Court Opinion

ID: 4373173
Source: CourtListenerOpinion
Date Created: 2019-03-04 18:01:05.695087+00
Date Added: 2024-06-11T09:24:35.784196
License: Public Domain

NONPRECEDENTIAL DISPOSITION
                     To be cited only in accordance with Fed. R. App. P. 32.1

                 United States Court of Appeals
                                For the Seventh Circuit
                                Chicago, Illinois 60604
                              Submitted February 26, 2019*
                                Decided March 4, 2019

                                           Before

                          JOEL M. FLAUM, Circuit Judge

                          FRANK H. EASTERBROOK, Circuit Judge

                          MICHAEL S. KANNE, Circuit Judge

No. 18-3605                                                       Appeal from the United
                                                                  States District Court for
THOMAS JOHN CARTER,
                                                                  the Northern District of
   Plaintiff-Appellant,
                                                                  Illinois, Eastern Division.
         v.
                                                                  No. 18 C 7088
JPMORGAN CHASE BANK, N.A.,                                        Rebecca R. Pallmeyer,
   Defendant-Appellee.                                            Judge.
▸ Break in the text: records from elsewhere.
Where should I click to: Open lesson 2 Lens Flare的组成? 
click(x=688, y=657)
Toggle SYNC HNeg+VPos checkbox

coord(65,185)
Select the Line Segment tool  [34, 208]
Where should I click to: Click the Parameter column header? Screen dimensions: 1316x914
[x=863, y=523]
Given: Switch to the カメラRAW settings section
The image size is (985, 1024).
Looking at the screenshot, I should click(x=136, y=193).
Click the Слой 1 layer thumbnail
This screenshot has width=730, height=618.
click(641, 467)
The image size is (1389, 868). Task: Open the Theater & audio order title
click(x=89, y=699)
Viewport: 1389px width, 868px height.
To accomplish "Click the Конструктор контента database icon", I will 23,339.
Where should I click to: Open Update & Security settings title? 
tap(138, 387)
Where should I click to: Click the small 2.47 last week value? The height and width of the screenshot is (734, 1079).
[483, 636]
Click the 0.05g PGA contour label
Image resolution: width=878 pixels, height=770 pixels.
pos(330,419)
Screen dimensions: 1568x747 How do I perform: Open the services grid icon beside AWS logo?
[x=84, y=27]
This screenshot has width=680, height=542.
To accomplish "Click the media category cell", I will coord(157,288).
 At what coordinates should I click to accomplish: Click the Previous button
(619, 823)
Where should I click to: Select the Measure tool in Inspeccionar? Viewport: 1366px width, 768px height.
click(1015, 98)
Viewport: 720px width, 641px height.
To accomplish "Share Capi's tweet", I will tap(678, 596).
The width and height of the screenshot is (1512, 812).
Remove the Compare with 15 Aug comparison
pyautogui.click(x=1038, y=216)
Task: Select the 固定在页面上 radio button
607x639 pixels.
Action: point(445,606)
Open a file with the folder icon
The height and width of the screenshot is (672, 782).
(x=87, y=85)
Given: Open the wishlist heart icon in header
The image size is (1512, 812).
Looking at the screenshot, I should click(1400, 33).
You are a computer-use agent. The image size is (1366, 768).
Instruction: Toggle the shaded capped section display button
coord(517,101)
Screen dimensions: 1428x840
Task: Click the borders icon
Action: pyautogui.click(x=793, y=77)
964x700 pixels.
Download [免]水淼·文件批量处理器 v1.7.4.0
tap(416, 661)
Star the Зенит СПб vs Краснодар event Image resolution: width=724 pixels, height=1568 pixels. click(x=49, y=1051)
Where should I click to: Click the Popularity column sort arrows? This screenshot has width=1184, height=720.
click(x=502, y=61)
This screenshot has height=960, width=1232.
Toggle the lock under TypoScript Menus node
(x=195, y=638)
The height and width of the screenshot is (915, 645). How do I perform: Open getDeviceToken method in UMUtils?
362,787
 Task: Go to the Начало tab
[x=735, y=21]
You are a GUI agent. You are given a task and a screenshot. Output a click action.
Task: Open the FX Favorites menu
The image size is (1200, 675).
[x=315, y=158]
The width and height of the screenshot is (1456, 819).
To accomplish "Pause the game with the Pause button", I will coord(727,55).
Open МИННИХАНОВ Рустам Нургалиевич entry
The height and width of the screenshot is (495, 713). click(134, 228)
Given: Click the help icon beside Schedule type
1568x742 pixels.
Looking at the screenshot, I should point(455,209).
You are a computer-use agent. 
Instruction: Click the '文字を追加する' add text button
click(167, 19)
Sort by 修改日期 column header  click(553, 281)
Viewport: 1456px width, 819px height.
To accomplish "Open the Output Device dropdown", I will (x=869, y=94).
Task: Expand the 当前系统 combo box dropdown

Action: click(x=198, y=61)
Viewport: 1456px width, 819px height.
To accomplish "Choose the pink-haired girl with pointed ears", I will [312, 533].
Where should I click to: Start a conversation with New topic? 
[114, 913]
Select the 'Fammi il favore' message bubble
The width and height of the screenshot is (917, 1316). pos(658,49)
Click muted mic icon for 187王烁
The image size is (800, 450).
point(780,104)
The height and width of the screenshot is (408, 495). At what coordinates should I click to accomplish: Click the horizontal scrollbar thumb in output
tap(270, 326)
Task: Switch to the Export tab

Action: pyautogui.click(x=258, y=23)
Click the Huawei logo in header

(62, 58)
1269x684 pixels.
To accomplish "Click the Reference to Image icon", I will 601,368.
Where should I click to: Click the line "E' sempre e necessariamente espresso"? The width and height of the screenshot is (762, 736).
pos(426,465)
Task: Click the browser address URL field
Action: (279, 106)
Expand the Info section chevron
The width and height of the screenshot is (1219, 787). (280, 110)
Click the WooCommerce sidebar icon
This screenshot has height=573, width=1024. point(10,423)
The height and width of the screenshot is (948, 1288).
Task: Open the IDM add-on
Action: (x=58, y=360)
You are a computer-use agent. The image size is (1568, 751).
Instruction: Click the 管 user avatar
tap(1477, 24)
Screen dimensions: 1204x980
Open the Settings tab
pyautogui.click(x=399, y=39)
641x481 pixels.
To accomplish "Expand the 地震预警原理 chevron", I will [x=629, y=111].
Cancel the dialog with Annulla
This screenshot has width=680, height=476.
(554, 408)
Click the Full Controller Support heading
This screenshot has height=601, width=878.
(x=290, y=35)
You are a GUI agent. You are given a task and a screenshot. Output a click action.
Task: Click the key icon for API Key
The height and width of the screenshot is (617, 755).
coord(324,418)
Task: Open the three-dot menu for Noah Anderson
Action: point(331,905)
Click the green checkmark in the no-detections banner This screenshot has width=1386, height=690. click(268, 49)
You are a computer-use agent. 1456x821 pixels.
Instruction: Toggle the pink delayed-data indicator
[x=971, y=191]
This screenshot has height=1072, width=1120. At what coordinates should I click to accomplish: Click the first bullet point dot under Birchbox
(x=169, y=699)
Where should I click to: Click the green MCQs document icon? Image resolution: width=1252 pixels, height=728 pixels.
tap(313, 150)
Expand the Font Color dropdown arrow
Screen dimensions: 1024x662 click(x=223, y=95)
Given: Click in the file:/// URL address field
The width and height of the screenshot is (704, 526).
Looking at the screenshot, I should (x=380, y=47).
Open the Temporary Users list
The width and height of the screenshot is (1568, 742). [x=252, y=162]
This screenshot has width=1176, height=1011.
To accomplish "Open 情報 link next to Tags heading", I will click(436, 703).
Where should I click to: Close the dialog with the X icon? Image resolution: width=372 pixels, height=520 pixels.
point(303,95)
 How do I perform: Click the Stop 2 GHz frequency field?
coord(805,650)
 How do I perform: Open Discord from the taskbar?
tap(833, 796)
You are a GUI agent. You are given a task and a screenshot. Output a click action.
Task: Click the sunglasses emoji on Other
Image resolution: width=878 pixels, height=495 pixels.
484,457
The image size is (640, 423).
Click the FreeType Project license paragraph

                                            Order

     Thomas John Carter sued JPMorgan Chase Bank four times, seeking redress
for an incident on April 24, 2014, in which the Bank’s security staff did not accept
his military credentials. After Carter lost the third of these suits (on the ground of
claim preclusion, also known as res judicata) we told him that any further effort

*This successive appeal has been submitted to the original panel under Operating Procedure 6(b).
Circuit Judge Flaum was drawn to replace Circuit Judge Williams, who has retired. We have
concluded that oral argument would not aid the court. See Fed. R. App. P. 34(a)(2)(C).
No. 18-3605                                                                     Page 2

to litigate claims arising from the events of that day would lead to financial and
other penalties. Carter v. JPMorgan Chase Bank, N.A., No. 17-1801 (7th Cir. July 26,
2017) (nonprecedential disposition). Within a month, Carter filed a fourth suit,
which was promptly decided against him; he did not appeal, so we did not have
an occasion to determine the consequences of his defiance.

     Carter soon filed a fifth suit, contending that once again (on November 7,
2017) an employee of the Bank failed to treat his military ID card as valid. This
suit was dismissed. Carter v. JPMorgan Chase Bank, N.A., 2018 U.S. Dist. LEXIS
150419 (N.D. Ill. Sept. 5, 2018). Carter did not appeal. Instead he filed a sixth suit
containing materially identical allegations about the events of November 7, 2017.
That suit was dismissed on the ground of claim preclusion, and Carter has
appealed to us. He contends that he has fixed the defects of the complaint in the
fifth suit and therefore is entitled to continue litigating.

     This campaign of litigation must stop. We warned Carter after his third suit
that sanctions were in prospect. We are now at suit six, and though the date of
the asserted wrong has changed, the theory of liability has not. The decision in
the current suit was right, for the reasons District Judge Pallmeyer gave. The
claim is the same; that Carter thinks he has filed a better complaint is neither here
nor there. The doctrine of preclusion limits to one the allowable number of suits
arising from a single grievance. The judgment is affirmed for the reasons in the
district court’s opinion.

     Carter appears to be pursuing a vendetta against the Bank. This is an abuse
of the legal process. We invite the Bank to file, within 14 days, a statement of all
expenses, including attorneys’ fees, it has incurred in all three of the suits that
Carter filed after our decision of July 26, 2017. Carter will then have 14 days to
explain why he should not be ordered to reimburse the Bank’s expenses in full
and pay a penalty of $2,000 under Fed. R. App. P. 38. If we impose a penalty or
order reimbursement, Carter will be barred from further litigation until he pays
in full. See Support Systems International, Inc. v. Mack, 45 F.3d 185 (7th Cir. 1995).